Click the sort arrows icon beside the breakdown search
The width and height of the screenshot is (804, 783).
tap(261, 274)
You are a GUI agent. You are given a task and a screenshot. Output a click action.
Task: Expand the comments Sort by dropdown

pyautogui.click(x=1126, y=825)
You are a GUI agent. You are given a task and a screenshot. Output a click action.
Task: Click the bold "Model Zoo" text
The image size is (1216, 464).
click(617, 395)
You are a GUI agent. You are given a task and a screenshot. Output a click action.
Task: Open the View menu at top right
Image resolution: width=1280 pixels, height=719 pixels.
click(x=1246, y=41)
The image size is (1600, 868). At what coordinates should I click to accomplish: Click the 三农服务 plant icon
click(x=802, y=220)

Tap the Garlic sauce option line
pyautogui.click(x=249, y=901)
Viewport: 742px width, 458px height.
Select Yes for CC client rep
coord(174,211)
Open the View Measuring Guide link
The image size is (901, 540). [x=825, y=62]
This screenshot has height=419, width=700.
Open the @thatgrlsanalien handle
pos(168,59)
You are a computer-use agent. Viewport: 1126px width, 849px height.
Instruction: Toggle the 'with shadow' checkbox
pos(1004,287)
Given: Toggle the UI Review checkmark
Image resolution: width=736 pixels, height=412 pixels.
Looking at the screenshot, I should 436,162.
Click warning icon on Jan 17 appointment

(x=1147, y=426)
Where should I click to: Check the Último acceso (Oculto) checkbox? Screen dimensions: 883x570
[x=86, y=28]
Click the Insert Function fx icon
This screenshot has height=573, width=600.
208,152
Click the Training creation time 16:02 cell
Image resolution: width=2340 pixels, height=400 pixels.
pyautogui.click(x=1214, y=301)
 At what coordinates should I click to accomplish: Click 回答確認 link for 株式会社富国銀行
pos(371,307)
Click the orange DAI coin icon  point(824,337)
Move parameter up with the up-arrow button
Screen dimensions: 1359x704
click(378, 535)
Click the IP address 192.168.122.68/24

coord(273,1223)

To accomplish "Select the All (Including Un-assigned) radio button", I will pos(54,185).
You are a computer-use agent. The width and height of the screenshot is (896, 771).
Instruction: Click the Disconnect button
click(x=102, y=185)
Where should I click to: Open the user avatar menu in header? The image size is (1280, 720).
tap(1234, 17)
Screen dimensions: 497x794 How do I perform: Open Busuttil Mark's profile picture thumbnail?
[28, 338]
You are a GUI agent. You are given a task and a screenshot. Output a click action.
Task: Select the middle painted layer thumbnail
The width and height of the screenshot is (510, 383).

* * * * * * * * *

§ Exercise details:
Replace "GUI agent" with "interface agent" in the data, from the first line through the line containing "pos(168,59)", and leave everything else unchanged. Give back only those lines.

§ Output below:
Click the sort arrows icon beside the breakdown search
The width and height of the screenshot is (804, 783).
tap(261, 274)
You are a interface agent. You are given a task and a screenshot. Output a click action.
Task: Expand the comments Sort by dropdown

pyautogui.click(x=1126, y=825)
You are a interface agent. You are given a task and a screenshot. Output a click action.
Task: Click the bold "Model Zoo" text
The image size is (1216, 464).
click(617, 395)
You are a interface agent. You are given a task and a screenshot. Output a click action.
Task: Open the View menu at top right
Image resolution: width=1280 pixels, height=719 pixels.
click(x=1246, y=41)
The image size is (1600, 868). At what coordinates should I click to accomplish: Click the 三农服务 plant icon
click(x=802, y=220)

Tap the Garlic sauce option line
pyautogui.click(x=249, y=901)
Viewport: 742px width, 458px height.
Select Yes for CC client rep
coord(174,211)
Open the View Measuring Guide link
The image size is (901, 540). [x=825, y=62]
This screenshot has height=419, width=700.
Open the @thatgrlsanalien handle
pos(168,59)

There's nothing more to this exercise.